[Dataset excerpts]
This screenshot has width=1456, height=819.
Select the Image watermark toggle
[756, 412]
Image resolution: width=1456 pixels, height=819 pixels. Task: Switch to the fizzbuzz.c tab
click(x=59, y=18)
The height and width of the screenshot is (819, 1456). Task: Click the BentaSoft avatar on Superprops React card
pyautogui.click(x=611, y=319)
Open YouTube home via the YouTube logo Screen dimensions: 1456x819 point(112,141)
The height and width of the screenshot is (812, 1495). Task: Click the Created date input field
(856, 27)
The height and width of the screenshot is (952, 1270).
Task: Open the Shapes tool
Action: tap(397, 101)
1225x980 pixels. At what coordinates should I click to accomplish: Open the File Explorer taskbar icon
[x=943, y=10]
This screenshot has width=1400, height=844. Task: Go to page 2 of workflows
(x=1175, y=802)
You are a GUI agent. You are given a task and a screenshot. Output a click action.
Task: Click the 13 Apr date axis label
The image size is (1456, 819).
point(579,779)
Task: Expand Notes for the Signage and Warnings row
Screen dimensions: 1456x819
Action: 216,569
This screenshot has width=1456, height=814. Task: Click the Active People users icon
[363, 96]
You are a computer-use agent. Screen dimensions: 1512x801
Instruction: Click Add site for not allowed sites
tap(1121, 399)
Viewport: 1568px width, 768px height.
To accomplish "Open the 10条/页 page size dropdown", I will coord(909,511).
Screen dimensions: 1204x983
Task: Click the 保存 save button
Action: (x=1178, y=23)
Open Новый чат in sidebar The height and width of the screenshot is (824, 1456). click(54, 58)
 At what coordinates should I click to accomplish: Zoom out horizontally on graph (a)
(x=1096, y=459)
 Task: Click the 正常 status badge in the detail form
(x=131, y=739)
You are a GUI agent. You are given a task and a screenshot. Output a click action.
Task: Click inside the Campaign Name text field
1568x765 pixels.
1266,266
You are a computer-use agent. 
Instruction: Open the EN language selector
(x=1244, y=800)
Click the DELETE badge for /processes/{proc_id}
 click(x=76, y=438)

▶ Activity: What lines in the records above include the string "agent"? Copy each one.

▶ Output below:
You are a GUI agent. You are given a task and a screenshot. Output a click action.
You are a computer-use agent. Screen dimensions: 1512x801
You are a GUI agent. You are given a task and a screenshot. Output a click action.
You are a computer-use agent. 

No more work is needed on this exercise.